3.1. Банковские платежные агенты (субагенты), за исключением банковских платежных агентов, осуществляющих операции платежного агрегатора, должны обеспечивать защиту информации при участии в осуществлении переводов денежных средств в отношении следующих операций:
принятие от физического лица наличных денежных средств, в том числе с применением банкоматов;
выдача физическому лицу наличных денежных средств, в том числе с применением банкоматов;
принятие от юридического лица, индивидуального предпринимателя и иных лиц, указанных в части 12 статьи 14 Федерального закона от 27 июня 2011 года N 161-ФЗ, наличных денежных средств с применением банкоматов в целях зачисления принятых наличных денежных средств на открытые им банковские счета.

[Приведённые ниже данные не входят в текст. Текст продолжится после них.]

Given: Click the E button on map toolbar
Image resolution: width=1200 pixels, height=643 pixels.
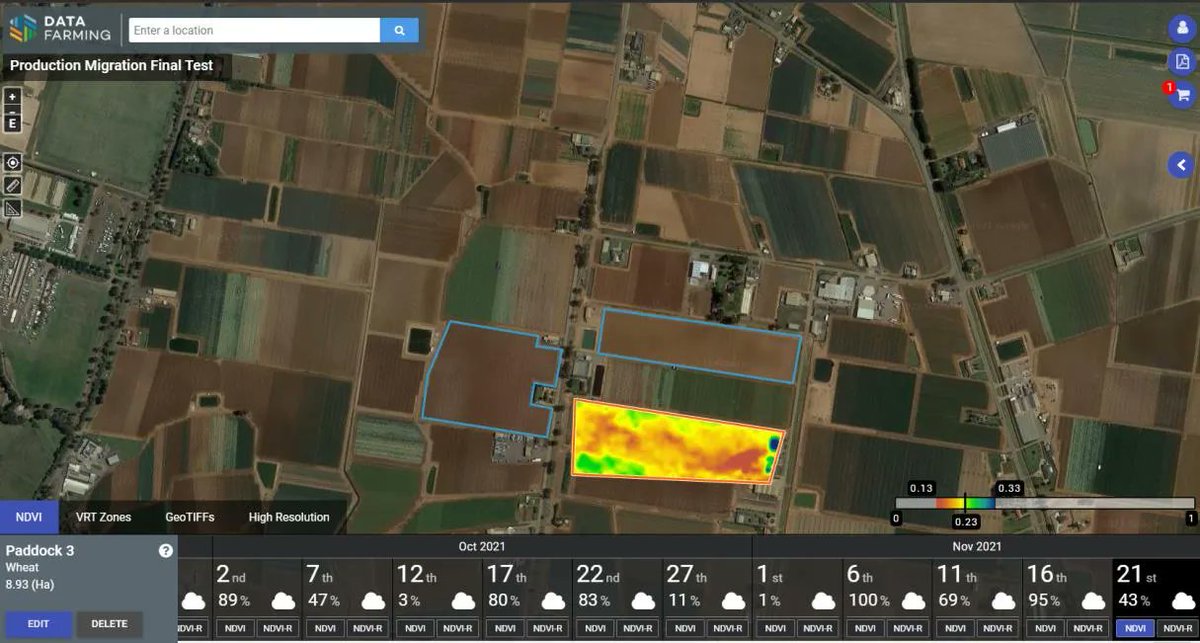Looking at the screenshot, I should (x=12, y=123).
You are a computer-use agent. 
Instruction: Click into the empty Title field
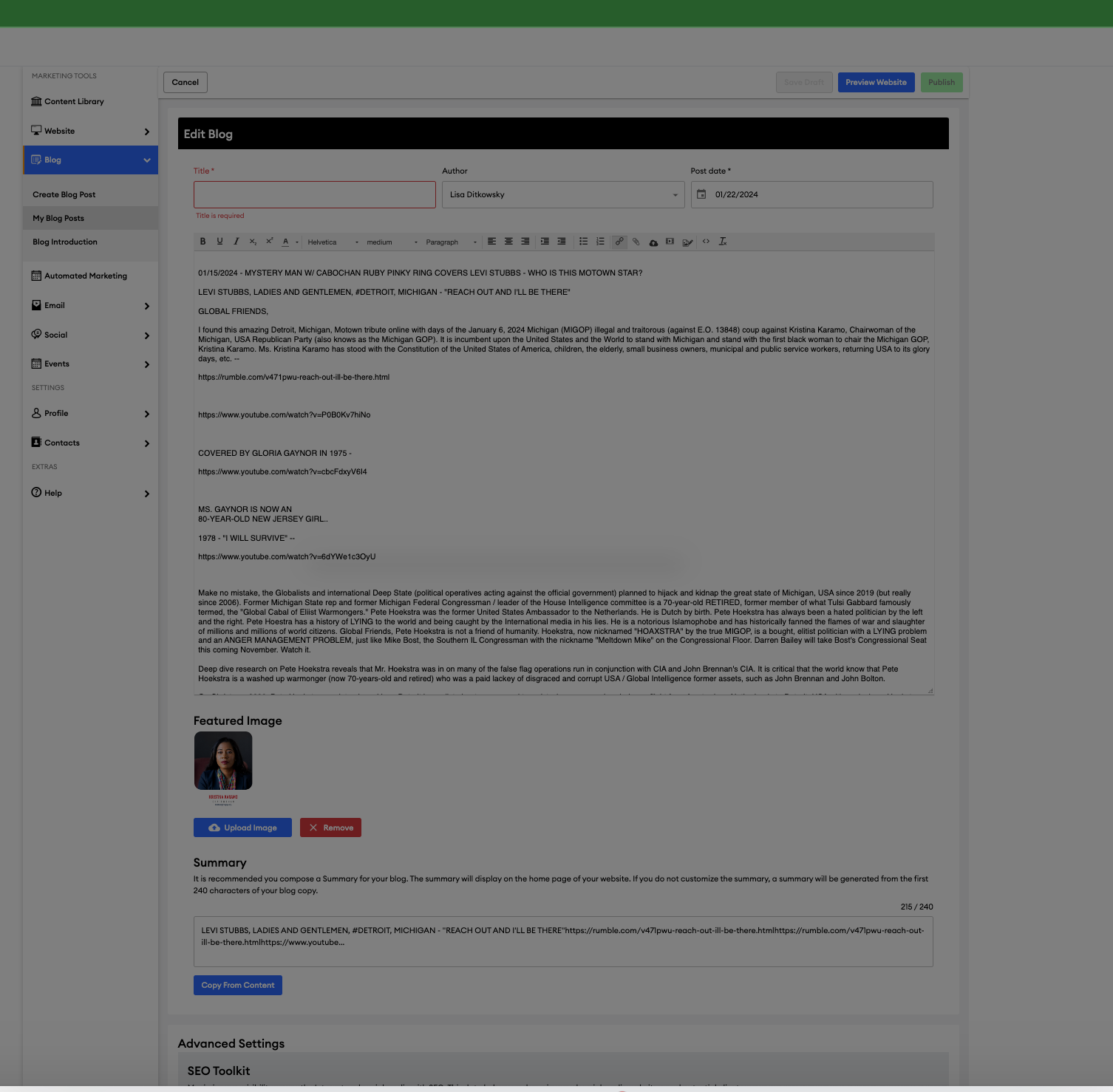tap(314, 195)
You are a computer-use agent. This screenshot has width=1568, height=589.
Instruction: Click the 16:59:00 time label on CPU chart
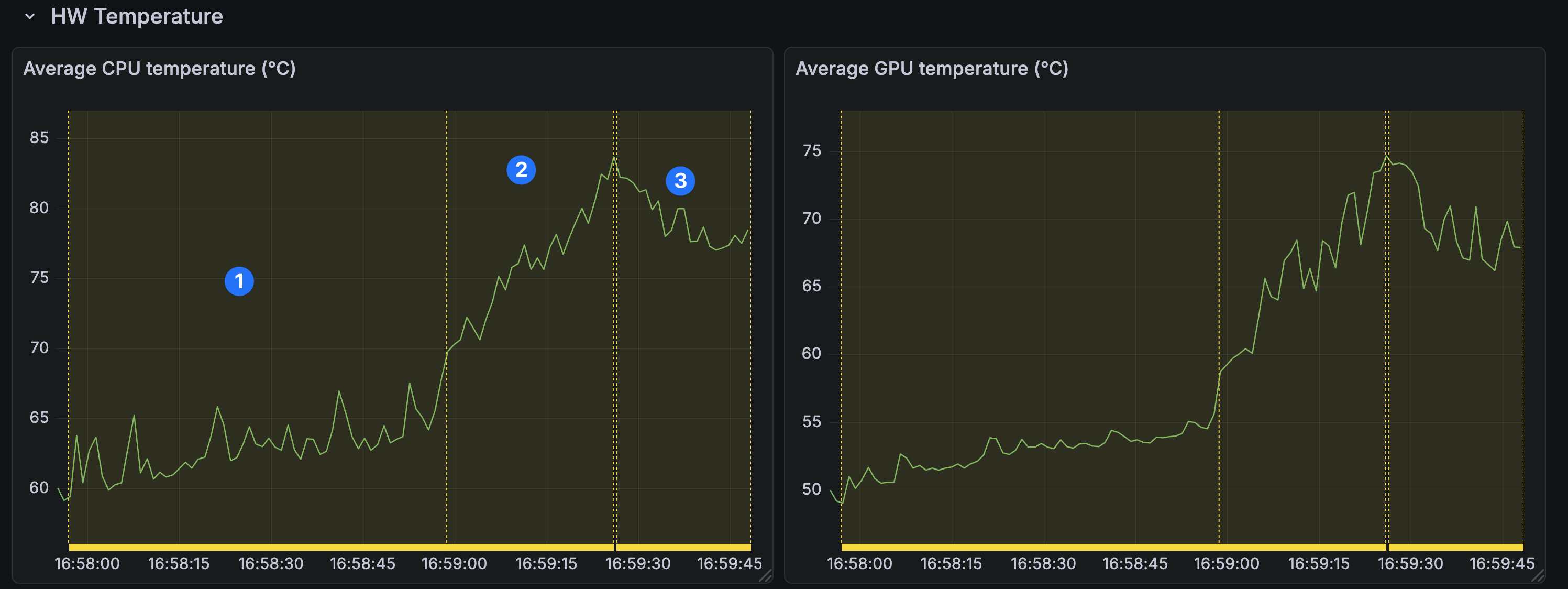coord(454,563)
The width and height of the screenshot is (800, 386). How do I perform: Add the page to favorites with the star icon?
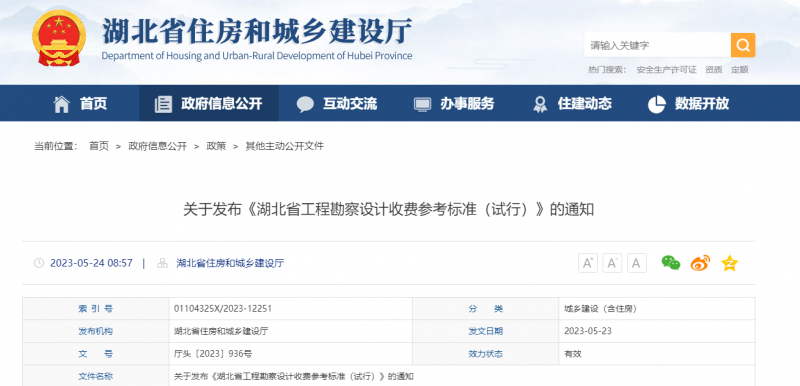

3.2. Банковские платежные агенты, осуществляющие операции платежного агрегатора, должны обеспечивать защиту информации в процессе формирования (подготовки) электронных сообщений при приеме электронных средств платежа юридическими лицами, индивидуальными предпринимателями и иными лицами, указанными в части 13 статьи 14_1 Федерального закона от 27 июня 2011 года N 161-ФЗ, при участии в переводе денежных средств в пользу юридических лиц, индивидуальных предпринимателей и иных лиц, указанных в части 13 статьи 14_1 Федерального закона от 27 июня 2011 года N 161-ФЗ, по операциям с использованием электронных средств платежа.
3.3. Банковские платежные агенты (субагенты), за исключением банковских платежных агентов, осуществляющих операции платежного агрегатора, при совершении операций, указанных в пункте 3.1 настоящего Положения, в целях реализации требований к обеспечению защиты информации должны обеспечить защиту защищаемой информации, указанной в графе 3 строк 1 и 2 приложения 2 к настоящему Положению.
3.4. Банковские платежные агенты, осуществляющие операции платежного агрегатора, при совершении операций, указанных в пункте 3.2 настоящего Положения, в целях реализации требований к обеспечению защиты информации должны обеспечить защиту защищаемой информации, указанной в графе 3 строки 3 приложения 2 к настоящему Положению.
3.5. Банковские платежные агенты (субагенты) должны обеспечить реализацию минимального уровня защиты информации для объектов информационной инфраструктуры, предусмотренного пунктом 6.7 раздела 6 ГОСТ Р 57580.1-2017.
По решению банковских платежных агентов (субагентов) уровень защиты информации для объектов информационной инфраструктуры, предусмотренный пунктом 6.7 раздела 6 ГОСТ Р 57580.1-2017, может быть повышен на основе анализа рисков.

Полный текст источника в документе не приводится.